### Source extract
[Begin]
Ford Fulkerson's Algorithm

1. What is the Ford Fulkerson's Algorithm?

The Ford-Fulkerson algorithm is a widely used algorithm to solve the maximum flow problem in a flow network. The maximum flow problem involves determining the maximum amount of flow that can be sent from a source vertex to a sink vertex in a directed weighted graph, subject to capacity constraints on the edges.

2. Algorithm for Ford Fulkerson's Algorithm

The following is simple idea of Ford-Fulkerson algorithm:

1. Start with initial flow as 0.

2. While there exists an augmenting path from the source to the sink:

   • Find an augmenting path using any path-finding algorithm, such as breadth-first search or depth-first search.

   • Determine the amount of flow that can be sent along the augmenting path, which is the minimum residual capacity along the edges of the path.

   • Increase the flow along the augmenting path by the determined amount.

3. Return the maximum flow.

3. How Does Ford Fulkerson's Algorithm Work?

The algorithm works by iteratively finding an augmenting path, which is a path from the source to the sink in the residual graph, i.e., the graph obtained by subtracting the current flow from the capacity of each edge. The algorithm then increases the flow along this path by the maximum possible amount, which is the minimum capacity of the edges along the path.

4. Problem Description

Given a graph which represents a flow network where every edge has a capacity. Also, given two vertices source ‘s’ and sink ‘t’ in the graph, find the maximum possible flow from s to t with the following constraints:

Flow on an edge doesn’t exceed the given capacity of the edge. Incoming flow is equal to outgoing flow for every vertex except s and t.

5. Examples

The maximum possible flow in the above graph is 23.

6. Manual Run Through

There is no flow in the graph to start with.

To find the maximum flow, the Ford-Fulkerson algorithm must increase flow, but first it needs to find out where the flow can be increased: it must find an augmented path.

The Ford-Fulkerson algorithm actually does not specify how such an augmented path is found (that is why it is often described as a method instead of an algorithm), but we will use Depth First Search (DFS) to find the augmented paths for the Ford-Fulkerson algorithm in this tutorial.

7. Implementation

Python

# Python program for implementation 
# of Ford Fulkerson algorithm
from collections import defaultdict

# This class represents a directed graph 
# using adjacency matrix representation
class Graph:

  def __init__(self, graph):
  	self.graph = graph # residual graph
  	self. ROW = len(graph)
  	# self.COL = len(gr[0])

  '''Returns true if there is a path from source 's' to sink 't' in
  residual graph. Also fills parent[] to store the path '''

  def BFS(self, s, t, parent):

  	# Mark all the vertices as not visited
  	visited = [False]*(self.ROW)
[End]
### Jobs
(1) From the Ford-Fulkerson page, print the passage that begins with the words containing "The following is" and ends with "the determined amount.".
(2) Why, according to the Ford-Fulkerson page, is the Ford-Fulkerson algorithm often described as a method instead of an algorithm?

Items listed in a dataset:
[Begin]
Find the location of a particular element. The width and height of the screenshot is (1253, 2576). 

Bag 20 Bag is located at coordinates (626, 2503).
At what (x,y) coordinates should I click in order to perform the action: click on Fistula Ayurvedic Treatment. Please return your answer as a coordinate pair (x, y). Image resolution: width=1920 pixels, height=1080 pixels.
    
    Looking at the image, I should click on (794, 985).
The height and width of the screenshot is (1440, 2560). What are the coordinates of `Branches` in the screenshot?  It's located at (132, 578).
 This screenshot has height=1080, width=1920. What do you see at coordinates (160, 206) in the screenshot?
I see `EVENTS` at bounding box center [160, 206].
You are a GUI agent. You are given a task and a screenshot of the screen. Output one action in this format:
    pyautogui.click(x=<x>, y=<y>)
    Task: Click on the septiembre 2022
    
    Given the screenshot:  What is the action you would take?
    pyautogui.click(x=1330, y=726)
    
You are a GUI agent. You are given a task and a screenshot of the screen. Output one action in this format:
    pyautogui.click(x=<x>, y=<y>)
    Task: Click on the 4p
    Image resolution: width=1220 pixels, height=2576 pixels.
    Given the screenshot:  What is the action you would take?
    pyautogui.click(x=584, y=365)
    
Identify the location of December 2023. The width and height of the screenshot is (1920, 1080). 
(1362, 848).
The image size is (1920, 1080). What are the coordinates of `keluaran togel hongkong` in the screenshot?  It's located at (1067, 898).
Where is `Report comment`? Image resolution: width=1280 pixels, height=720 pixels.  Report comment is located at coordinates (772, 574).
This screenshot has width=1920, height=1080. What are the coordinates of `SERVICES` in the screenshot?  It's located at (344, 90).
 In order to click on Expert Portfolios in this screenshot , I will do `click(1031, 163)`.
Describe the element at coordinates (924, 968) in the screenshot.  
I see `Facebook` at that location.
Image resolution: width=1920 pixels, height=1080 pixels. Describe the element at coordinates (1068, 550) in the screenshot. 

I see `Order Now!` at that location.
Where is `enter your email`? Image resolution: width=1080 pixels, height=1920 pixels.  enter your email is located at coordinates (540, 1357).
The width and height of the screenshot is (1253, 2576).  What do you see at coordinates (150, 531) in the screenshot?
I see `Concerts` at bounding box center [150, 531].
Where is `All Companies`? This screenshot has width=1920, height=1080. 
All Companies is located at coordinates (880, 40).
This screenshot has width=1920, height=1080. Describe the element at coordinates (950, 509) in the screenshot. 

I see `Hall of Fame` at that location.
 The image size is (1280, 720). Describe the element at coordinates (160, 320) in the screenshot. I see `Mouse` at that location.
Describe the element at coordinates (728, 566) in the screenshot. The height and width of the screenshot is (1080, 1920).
[End]
### Answers to each task
(1)
The following is simple idea of Ford-Fulkerson algorithm:

1. Start with initial flow as 0.

2. While there exists an augmenting path from the source to the sink:

   • Find an augmenting path using any path-finding algorithm, such as breadth-first search or depth-first search.

   • Determine the amount of flow that can be sent along the augmenting path, which is the minimum residual capacity along the edges of the path.

   • Increase the flow along the augmenting path by the determined amount.

(2) It does not specify how an augmented path is found.